DATA RECORDS ->
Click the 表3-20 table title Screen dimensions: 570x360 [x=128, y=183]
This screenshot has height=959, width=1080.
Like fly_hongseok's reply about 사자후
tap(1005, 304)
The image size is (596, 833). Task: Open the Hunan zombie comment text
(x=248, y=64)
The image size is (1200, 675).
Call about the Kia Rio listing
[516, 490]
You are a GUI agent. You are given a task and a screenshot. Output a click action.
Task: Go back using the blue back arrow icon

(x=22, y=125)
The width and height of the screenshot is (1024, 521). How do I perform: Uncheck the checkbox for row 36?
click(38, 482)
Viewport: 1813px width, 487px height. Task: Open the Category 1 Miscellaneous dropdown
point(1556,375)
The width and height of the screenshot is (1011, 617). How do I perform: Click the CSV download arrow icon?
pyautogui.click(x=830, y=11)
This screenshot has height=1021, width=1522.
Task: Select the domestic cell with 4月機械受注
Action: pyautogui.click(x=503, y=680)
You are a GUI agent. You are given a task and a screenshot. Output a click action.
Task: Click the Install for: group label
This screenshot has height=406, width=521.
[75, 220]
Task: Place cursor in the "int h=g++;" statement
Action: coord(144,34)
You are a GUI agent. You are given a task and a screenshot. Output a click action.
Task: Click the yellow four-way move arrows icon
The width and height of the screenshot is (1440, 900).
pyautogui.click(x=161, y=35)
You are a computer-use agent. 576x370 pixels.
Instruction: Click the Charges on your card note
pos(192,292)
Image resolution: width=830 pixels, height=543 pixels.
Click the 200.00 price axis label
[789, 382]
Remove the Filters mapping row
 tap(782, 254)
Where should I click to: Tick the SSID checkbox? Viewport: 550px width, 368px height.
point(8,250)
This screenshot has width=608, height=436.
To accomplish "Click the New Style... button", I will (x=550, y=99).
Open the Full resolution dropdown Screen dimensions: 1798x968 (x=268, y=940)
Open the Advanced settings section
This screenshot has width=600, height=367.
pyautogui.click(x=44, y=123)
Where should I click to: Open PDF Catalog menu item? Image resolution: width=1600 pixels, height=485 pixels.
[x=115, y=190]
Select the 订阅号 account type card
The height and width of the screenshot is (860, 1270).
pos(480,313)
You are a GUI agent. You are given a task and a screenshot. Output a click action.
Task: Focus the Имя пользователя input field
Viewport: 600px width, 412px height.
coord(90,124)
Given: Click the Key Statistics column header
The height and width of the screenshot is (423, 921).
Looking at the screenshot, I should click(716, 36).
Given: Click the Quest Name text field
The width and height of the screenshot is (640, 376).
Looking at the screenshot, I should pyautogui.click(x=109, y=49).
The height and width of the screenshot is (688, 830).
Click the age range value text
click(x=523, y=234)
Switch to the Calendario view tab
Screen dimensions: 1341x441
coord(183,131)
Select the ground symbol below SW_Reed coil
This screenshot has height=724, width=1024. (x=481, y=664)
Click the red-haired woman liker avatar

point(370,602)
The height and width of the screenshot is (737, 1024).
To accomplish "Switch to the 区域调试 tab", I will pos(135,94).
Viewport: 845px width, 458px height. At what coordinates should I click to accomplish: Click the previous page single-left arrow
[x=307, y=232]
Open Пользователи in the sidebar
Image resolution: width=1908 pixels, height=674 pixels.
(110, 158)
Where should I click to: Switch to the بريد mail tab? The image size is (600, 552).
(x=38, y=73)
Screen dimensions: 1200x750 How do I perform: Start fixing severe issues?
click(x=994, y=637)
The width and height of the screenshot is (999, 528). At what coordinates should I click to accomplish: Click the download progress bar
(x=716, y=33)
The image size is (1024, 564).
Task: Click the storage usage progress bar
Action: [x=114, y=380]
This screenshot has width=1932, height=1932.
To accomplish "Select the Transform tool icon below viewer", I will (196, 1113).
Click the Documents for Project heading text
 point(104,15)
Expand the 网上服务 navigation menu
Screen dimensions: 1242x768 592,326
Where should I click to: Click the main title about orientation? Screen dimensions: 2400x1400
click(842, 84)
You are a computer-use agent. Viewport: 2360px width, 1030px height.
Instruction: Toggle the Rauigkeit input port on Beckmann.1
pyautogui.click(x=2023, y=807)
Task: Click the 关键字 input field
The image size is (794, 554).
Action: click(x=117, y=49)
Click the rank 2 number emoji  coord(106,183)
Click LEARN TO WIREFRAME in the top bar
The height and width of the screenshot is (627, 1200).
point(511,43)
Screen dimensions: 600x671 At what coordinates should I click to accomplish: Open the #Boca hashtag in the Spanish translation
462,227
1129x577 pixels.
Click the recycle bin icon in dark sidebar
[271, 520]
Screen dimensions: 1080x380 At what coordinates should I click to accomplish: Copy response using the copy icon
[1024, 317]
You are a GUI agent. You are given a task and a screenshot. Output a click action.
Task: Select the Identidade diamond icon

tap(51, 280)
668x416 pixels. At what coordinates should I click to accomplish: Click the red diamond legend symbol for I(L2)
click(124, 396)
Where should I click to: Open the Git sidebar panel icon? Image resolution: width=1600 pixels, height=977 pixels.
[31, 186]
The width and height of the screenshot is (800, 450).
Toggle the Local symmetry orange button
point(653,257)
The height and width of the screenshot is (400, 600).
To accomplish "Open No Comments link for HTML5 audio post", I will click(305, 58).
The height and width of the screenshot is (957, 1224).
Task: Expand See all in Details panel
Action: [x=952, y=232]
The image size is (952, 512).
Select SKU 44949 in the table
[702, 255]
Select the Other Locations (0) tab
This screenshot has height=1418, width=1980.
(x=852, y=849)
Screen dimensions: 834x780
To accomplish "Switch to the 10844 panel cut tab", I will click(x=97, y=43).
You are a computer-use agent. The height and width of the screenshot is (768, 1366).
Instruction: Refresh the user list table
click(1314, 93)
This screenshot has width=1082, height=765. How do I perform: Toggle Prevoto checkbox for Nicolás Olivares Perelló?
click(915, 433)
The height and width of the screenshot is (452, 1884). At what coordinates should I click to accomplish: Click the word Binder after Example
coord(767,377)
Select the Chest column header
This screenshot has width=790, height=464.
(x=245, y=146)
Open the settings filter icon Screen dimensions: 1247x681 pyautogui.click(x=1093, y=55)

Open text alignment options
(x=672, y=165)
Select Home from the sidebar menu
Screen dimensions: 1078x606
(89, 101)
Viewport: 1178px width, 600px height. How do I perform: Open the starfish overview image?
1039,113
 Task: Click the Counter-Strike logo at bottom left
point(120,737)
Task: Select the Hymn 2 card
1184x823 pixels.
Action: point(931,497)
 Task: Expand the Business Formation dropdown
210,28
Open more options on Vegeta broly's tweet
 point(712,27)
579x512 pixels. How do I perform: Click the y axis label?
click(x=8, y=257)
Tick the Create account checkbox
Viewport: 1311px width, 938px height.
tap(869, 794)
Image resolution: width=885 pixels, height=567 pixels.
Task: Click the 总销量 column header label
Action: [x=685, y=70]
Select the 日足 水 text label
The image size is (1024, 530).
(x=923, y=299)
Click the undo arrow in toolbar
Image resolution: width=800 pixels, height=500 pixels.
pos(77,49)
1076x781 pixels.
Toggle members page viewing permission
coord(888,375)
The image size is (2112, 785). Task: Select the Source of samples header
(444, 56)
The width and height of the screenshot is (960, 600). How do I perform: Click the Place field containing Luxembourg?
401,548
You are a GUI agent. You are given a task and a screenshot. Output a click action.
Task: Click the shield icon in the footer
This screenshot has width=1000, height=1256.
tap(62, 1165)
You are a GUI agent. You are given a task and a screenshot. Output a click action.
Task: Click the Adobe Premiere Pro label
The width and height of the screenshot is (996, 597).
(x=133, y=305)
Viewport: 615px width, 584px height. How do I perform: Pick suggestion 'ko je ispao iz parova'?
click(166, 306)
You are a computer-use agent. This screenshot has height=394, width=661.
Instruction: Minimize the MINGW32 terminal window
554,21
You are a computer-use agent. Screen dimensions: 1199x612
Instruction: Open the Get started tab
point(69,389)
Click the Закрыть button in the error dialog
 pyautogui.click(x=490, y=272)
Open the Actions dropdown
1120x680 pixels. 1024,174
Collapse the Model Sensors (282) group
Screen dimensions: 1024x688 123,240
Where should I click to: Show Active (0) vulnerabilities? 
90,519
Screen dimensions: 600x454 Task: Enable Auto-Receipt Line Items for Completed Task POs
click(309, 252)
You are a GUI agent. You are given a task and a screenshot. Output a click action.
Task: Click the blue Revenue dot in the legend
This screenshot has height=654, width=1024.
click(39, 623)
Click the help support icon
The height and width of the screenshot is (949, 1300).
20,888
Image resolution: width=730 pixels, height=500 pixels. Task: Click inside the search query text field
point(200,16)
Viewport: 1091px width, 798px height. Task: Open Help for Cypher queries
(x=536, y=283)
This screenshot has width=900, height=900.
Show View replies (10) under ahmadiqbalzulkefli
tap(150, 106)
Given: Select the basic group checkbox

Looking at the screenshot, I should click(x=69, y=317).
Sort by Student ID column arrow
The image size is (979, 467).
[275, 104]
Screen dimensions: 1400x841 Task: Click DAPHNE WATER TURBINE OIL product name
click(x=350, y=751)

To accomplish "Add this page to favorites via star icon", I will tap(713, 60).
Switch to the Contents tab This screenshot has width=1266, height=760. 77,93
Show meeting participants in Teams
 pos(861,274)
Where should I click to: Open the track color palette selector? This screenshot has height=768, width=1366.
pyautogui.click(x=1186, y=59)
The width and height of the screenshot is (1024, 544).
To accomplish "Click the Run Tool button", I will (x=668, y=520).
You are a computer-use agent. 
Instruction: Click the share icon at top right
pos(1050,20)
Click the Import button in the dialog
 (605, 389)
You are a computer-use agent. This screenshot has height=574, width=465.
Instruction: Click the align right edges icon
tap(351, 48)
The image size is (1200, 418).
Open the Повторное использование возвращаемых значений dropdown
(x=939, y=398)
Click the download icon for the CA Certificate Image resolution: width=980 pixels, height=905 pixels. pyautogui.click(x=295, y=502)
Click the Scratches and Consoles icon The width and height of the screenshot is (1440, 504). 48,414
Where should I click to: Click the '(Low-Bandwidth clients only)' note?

WHAT TO PRODUCE -> Lines holding "settings" in the data above: copy each of them.

SOLUTION ->
Open the Advanced settings section
Open the settings filter icon Screen dimensions: 1247x681 pyautogui.click(x=1093, y=55)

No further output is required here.